Russia to Double Military Training Time in Schools

Starting September 1, Russian schools will significantly increase the amount of time dedicated to initial military training. The subject, part of a curriculum called 'Fundamentals of Security and Defense of the Motherland,' will see its military component rise from 20% to 50% of class time and will include lessons on operating drones.
Russia to Double Military Training Time in Schools

Russia to Double Military Training Time in Schools Russia is rewriting its school timetable with a war‑time logic: from September, half of a key safety subject will be turned over to military training, including drone skills. The classroom is being remodeled as a training ground long before conscription age kicks in.

What Moscow Says It’s Doing

The Education Ministry’s line is simple: expand what’s already there. Basic military training, currently about 20% of the course “Fundamentals of Safety and Defense of the Homeland” for grades 6–11, will jump to 50% starting September 1. Officials frame it as an upgrade of a subject that already included basic drills since 2023, when high‑schoolers were officially taught to fire a Kalashnikov, use grenades, and give first aid under fire.

A parallel ideological track is being laid: a new course, “Spiritual and Moral Culture of Russia,” will be introduced nationwide, supported by state‑produced documentaries about 83 soldiers who fought in Ukraine.

What Critics See

Independent and opposition‑leaning outlets cast the change less as curriculum reform and more as militarization of childhood. Novaya Gazeta Europe stresses that “the number of hours for initial military training for schoolchildren will increase 2.5 times,” highlighting how half the entire “Fundamentals of Security and Defense of the Motherland” program is now explicitly military.

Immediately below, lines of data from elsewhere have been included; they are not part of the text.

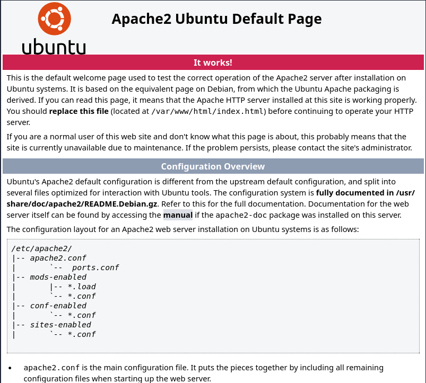Click /etc/apache2/ in the code block
This screenshot has height=383, width=426.
click(41, 248)
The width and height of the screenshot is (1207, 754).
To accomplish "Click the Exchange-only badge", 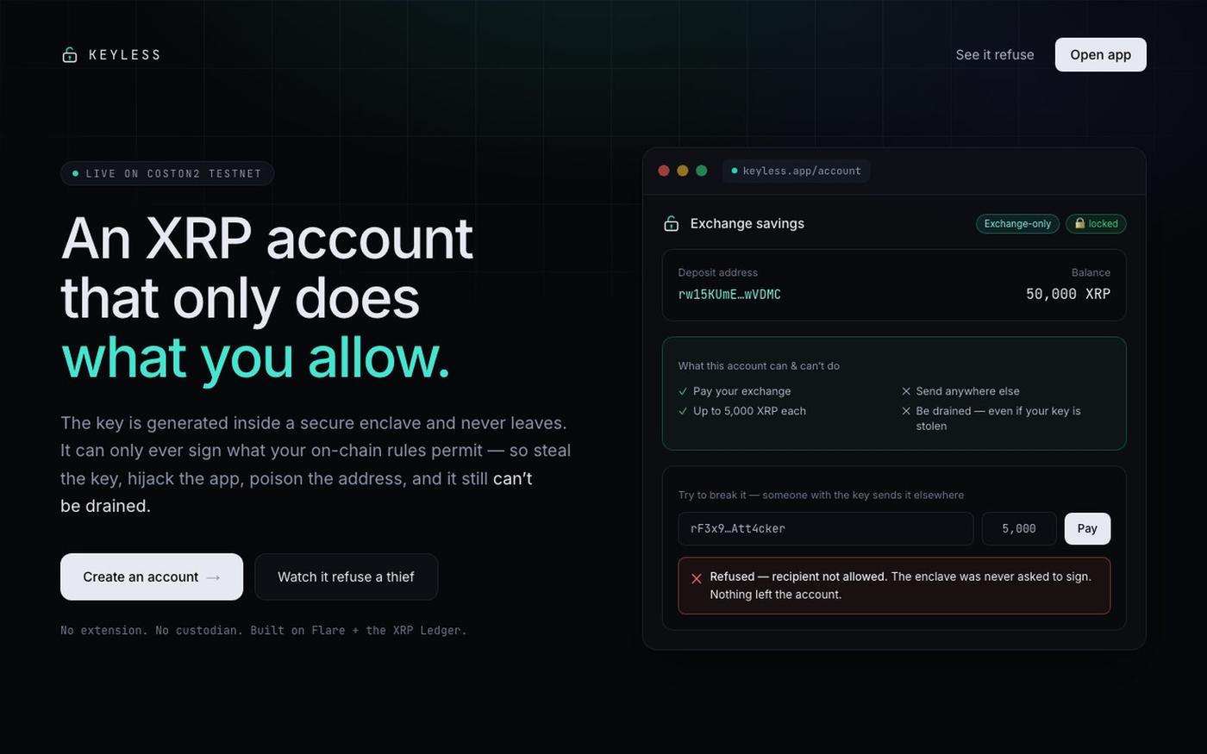I will (1017, 224).
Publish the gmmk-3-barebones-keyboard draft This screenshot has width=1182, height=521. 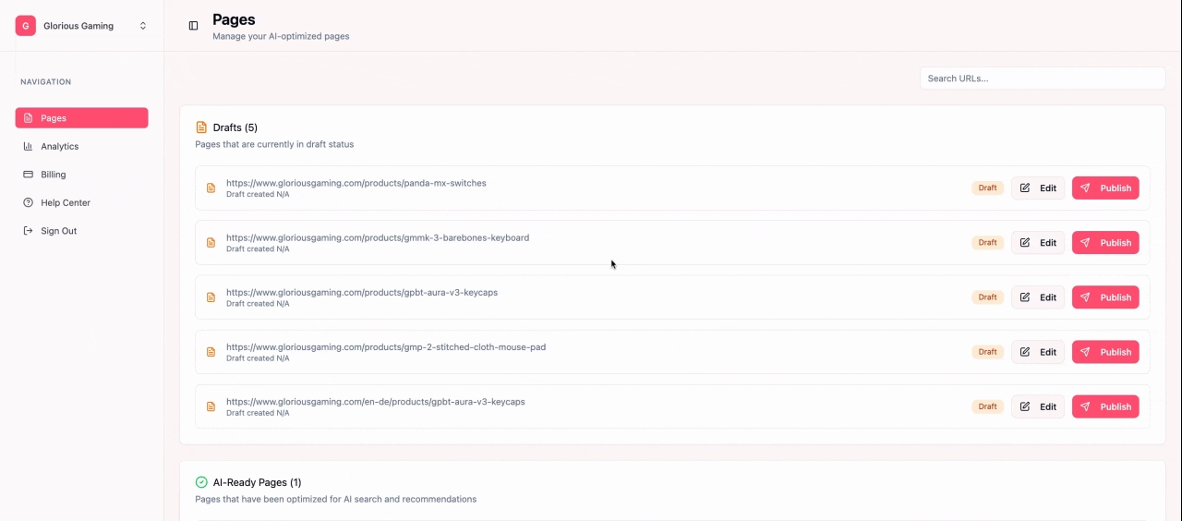pos(1105,243)
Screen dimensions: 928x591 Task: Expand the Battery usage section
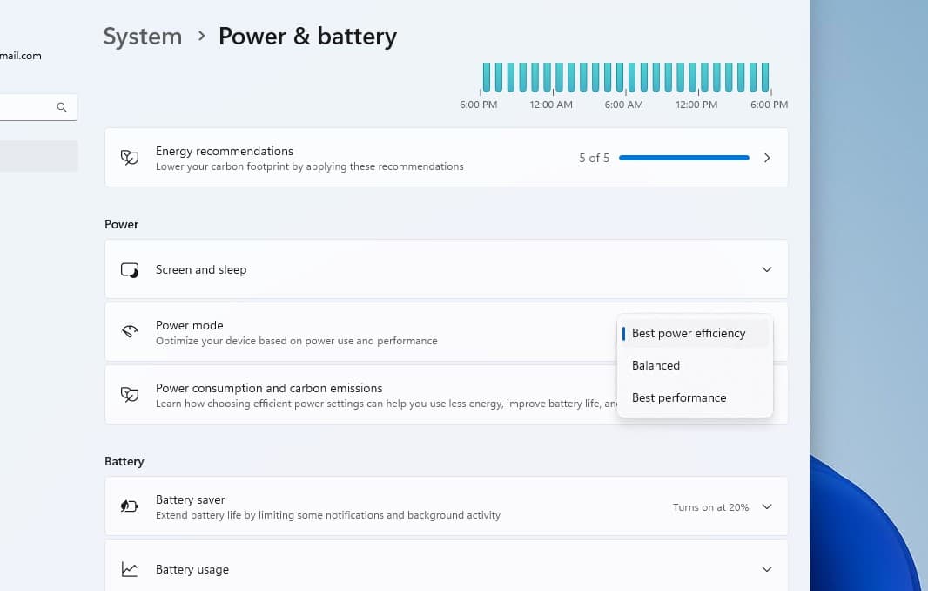click(x=767, y=569)
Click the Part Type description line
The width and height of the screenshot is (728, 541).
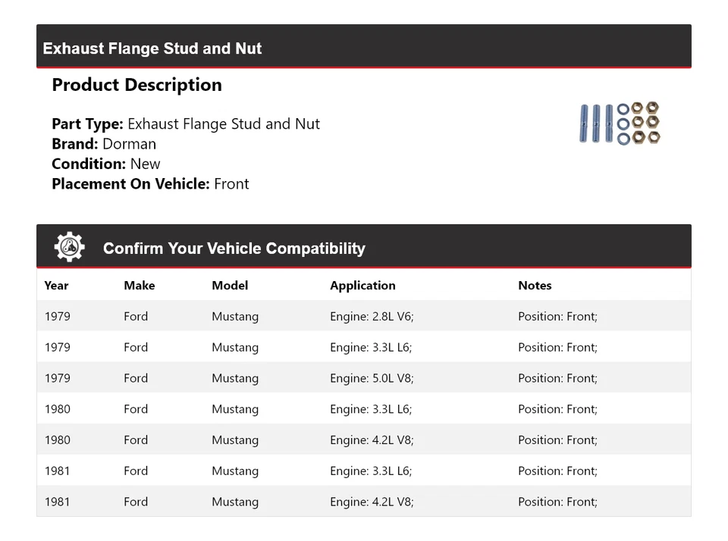tap(186, 124)
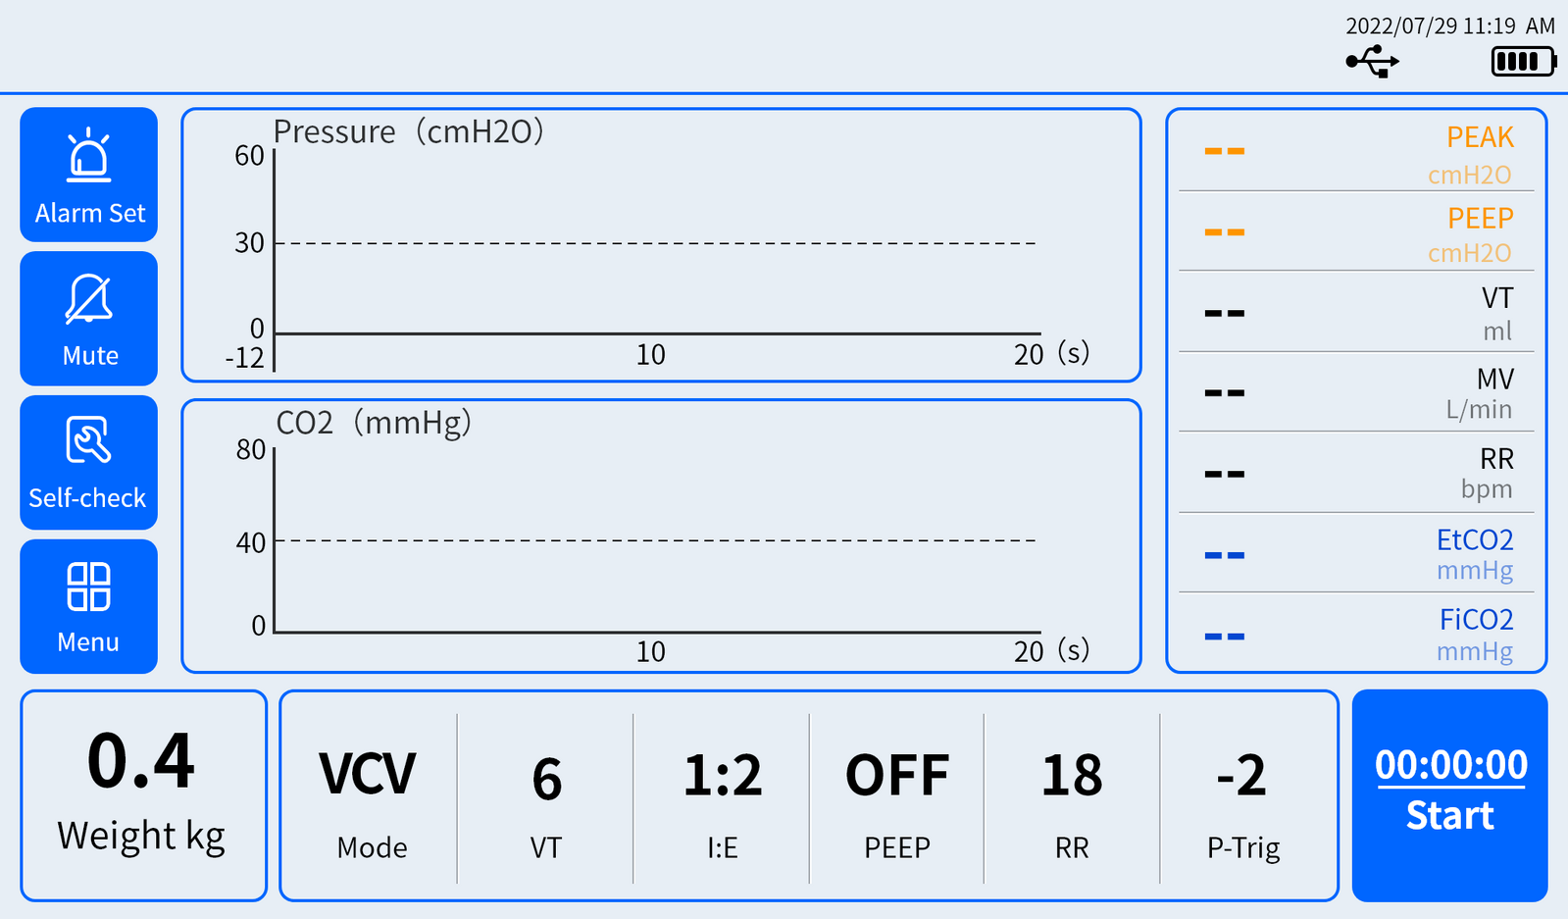This screenshot has height=919, width=1568.
Task: Click the date and time display
Action: [1450, 26]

Meduza underscores that the new basic military block includes “the study of drones” and practical training exercises, placing civilian education on a war footing. The Insider similarly notes that half of the former “Basics of Life Safety” lessons will now go to initial military training and that “students will study drones,” treating the rebrand of the subject as a political signal rather than a neutral name change.

The Common Ground

Across outlets, facts align: from September, basic military training in Russian schools will roughly double, drones are moving from the battlefield to the blackboard, and moral‑patriotic content is being hard‑wired into the school day. The real clash is over framing—defense preparedness versus deliberate preparation of a new generation for a long war.